In fact, nanostructure observations have another common technique – small-angle scattering, such as small-angle neutron scattering. In general, neutrons are like tiny “pellets” with high penetrability. These “balls” interact with microscopic inhomogeneous structures inside the material and are ejected in different directions. A sensitive two-dimensional detector installed at a distance can capture the angle and number of these “balls” flying, and then obtain a two-dimensional distribution map of the “ball” with a small scattering angle. The map contains Measure the average size information of the nanostructures within the cm2 range of the material, such as nanoscale particles, precipitates, pores, domain structures, etc. within the material. “Nano-scale structural information is important for research in many subject areas.”

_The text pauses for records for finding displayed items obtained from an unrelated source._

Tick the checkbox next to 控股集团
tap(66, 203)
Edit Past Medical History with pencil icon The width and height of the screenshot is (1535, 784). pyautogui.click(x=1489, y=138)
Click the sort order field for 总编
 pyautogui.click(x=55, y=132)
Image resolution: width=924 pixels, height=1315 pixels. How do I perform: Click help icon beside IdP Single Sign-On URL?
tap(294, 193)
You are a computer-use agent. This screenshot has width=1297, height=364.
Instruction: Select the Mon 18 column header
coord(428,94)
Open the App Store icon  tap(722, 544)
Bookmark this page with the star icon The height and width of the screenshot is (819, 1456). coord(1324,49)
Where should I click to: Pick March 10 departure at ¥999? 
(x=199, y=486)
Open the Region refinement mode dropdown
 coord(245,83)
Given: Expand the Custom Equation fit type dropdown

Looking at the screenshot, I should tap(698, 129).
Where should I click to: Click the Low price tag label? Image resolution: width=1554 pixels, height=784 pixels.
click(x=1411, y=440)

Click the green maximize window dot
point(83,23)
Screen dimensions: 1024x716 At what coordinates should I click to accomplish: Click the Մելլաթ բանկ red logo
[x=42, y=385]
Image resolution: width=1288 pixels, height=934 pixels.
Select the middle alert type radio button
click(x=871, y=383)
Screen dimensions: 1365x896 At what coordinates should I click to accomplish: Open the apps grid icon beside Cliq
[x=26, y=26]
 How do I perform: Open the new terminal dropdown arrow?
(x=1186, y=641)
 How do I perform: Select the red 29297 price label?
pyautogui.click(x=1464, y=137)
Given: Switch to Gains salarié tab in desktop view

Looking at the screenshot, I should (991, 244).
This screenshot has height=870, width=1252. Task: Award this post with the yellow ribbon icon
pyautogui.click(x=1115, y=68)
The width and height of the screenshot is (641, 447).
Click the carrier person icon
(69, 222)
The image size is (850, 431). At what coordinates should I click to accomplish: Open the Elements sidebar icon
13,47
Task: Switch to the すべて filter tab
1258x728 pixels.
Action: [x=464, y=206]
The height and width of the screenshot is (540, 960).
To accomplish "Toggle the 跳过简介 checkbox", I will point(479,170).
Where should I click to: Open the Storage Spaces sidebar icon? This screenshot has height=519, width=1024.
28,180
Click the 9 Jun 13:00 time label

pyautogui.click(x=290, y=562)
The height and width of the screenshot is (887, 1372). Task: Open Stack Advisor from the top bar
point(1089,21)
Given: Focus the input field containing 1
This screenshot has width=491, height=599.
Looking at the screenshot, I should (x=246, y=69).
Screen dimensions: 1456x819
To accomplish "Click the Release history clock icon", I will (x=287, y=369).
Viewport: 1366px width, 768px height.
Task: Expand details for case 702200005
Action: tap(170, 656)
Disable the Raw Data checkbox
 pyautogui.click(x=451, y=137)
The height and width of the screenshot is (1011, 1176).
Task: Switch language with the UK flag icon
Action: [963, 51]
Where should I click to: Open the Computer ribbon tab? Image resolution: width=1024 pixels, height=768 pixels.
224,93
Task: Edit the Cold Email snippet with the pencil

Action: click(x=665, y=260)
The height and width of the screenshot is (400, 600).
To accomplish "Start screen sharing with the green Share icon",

Ke Yubin further explained that in the case of shale gas and shale oil, it is necessary to evaluate the oil/natural gas enrichment by characterizing the pore structure in the shale. Among them, the characterization of nanoporosity (especially closed-cell) structures requires the use of small-angle neutron scattering techniques.
“Before the construction of SANS, other spallation neutron sources in the world have their own small-angle scatterometers. For example, the US SNS has EQ-SANS, the UK ISIS has LOQ and SANS2D, and the Japanese J-PARC has TAIKAN. But China also There is no small angle spectrometer based on pulsed neutron source,” said Ke Yubin.